According to Android Central, Samsung is being sued for neglecting to notify affected consumers of a data breach in July. The problem was found in August, but it took Samsung a month to inform the affected clients.
Names, contact and demographic information, dates of birth, and product registration information were among the private information stolen in the breach.
Delayed Data Breach Notification
In late July 2022, unknown attackers got information from Samsung's US networks. Around Aug 4, the tech company learned that the personal information of around 3000 consumers had been compromised.
In an important notice, the corporation indicated that it had made efforts to secure the hacked systems, including employing a reputable independent cybersecurity firm and collaborating with law enforcement. Despite this, Samsung is under fire for failing to notify affected users about a month after the incident occurred.

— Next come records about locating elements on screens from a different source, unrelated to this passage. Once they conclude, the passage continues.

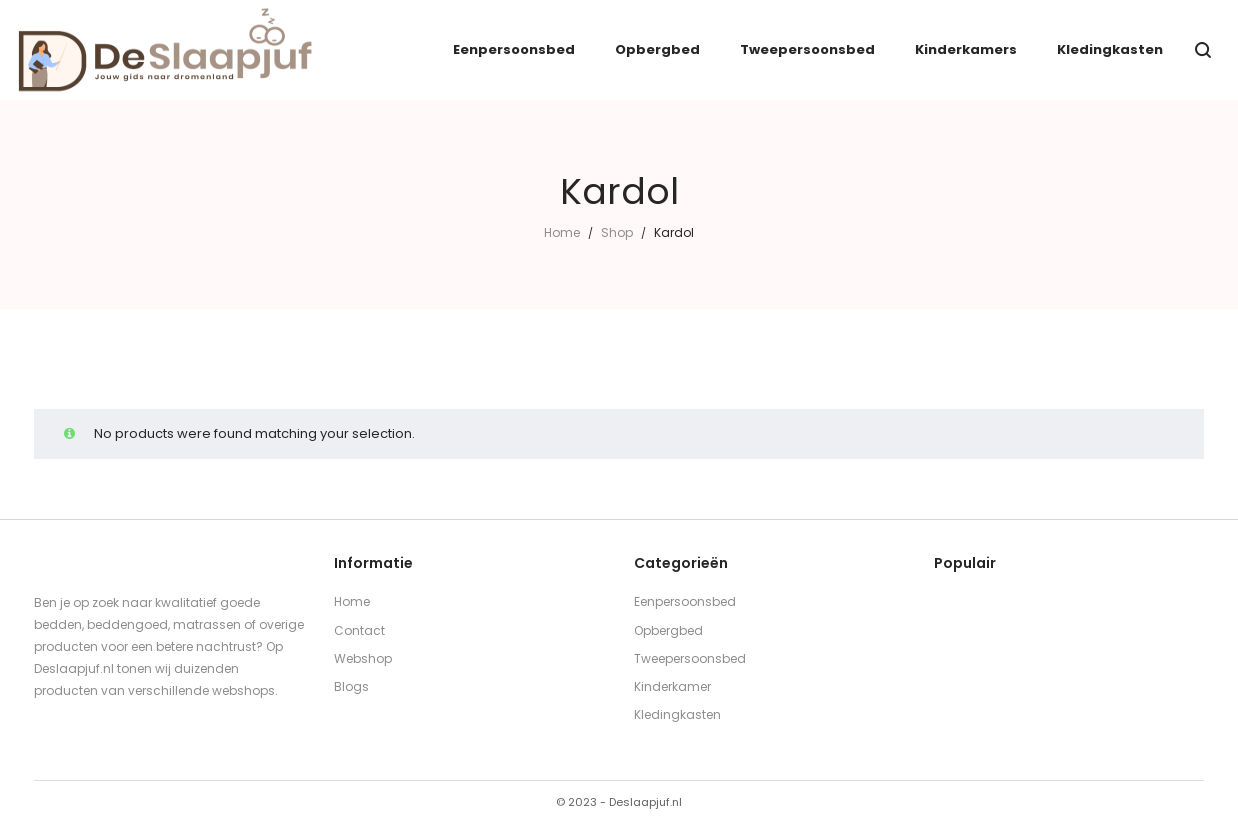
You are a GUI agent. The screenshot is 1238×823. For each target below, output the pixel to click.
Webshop (363, 658)
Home (562, 232)
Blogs (351, 686)
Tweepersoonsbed (690, 658)
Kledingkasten (677, 714)
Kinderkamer (672, 686)
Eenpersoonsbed (685, 601)
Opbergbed (668, 630)
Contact (359, 630)
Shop (617, 232)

According to Bloomberg, plaintiff Shelby Harmer and other concerned consumers were not alerted for over a month, according to the complaint filed on Sept 6 in the US District Court for the District of Nevada.
While Samsung was right in quickly moving to secure their systems in order to fix security loopholes caused by the breach, the Federal Trade Commission (FTC) requires companies that encounter a data breach to notify people that their personal information has been compromised promptly. This is so that these impacted individuals can take steps to reduce the likelihood that their information will be misused.
What's Next?
The South Korean tech conglomerate informed its clients in a public notice that the data security issue did not jeopardize information such as Social Security numbers or credit and debit card numbers.
Samsung also stated that it had begun personally contacting customers affected by the cyberattack to inform them of the situation and the risks it may pose. The corporation also told its consumers that their investigations will be continued and that they will be keeping users updated with recent developments.
Meanwhile, Samsung advises users to be cautious while dealing with questionable links and accounts with suspicious online activities.
Uber, a well-known food delivery service in the United States, was one of the most recent cyberattacks disclosed to its customers. As part of a negotiated settlement with the US Department of Justice, the company admitted to concealing a large cybersecurity incident that occurred in Oct 2016, exposing the sensitive data of 57 million customers and drivers.
Samsung, like Uber, is facing a lawsuit for failing to notify affected constituents about a result of a breach on time. We will find out in the coming days why Samsung decided to notify customers about the breach a month late.